Mauvais état de santé en tant que facteur de risque potentiel de perte d’emploi due à l’automatisation : le cas de la Norvège.
Poor health as a potential risk factor for job loss due to automation : the case of Norway

P. Hessel, S. Christiansen, V. Skirbekk Occupational and Environmental Medicine, 2018, vol 75, n°3, pp. 227-230. Bibliographie.

Cette étude norvégienne quantifie la relation qu’il peut y avoir entre des caractéristiques de santé des travailleurs et le risque potentiel de perte d’emploi dû à l’automatisation.

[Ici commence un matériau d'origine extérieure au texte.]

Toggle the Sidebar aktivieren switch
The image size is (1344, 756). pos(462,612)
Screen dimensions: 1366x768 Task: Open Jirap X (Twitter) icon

En lien avec l’enquête statistique norvégienne sur les revenus et les conditions de vie (N = 6393) avec les probabilités prédites d’automatisation par profession, les auteurs ont utilisé des tests de Kruskal-Wallis et des modèles linéaires généralisés multivariés pour évaluer l’association entre maladies chroniques et les risques d’automatisation du travail.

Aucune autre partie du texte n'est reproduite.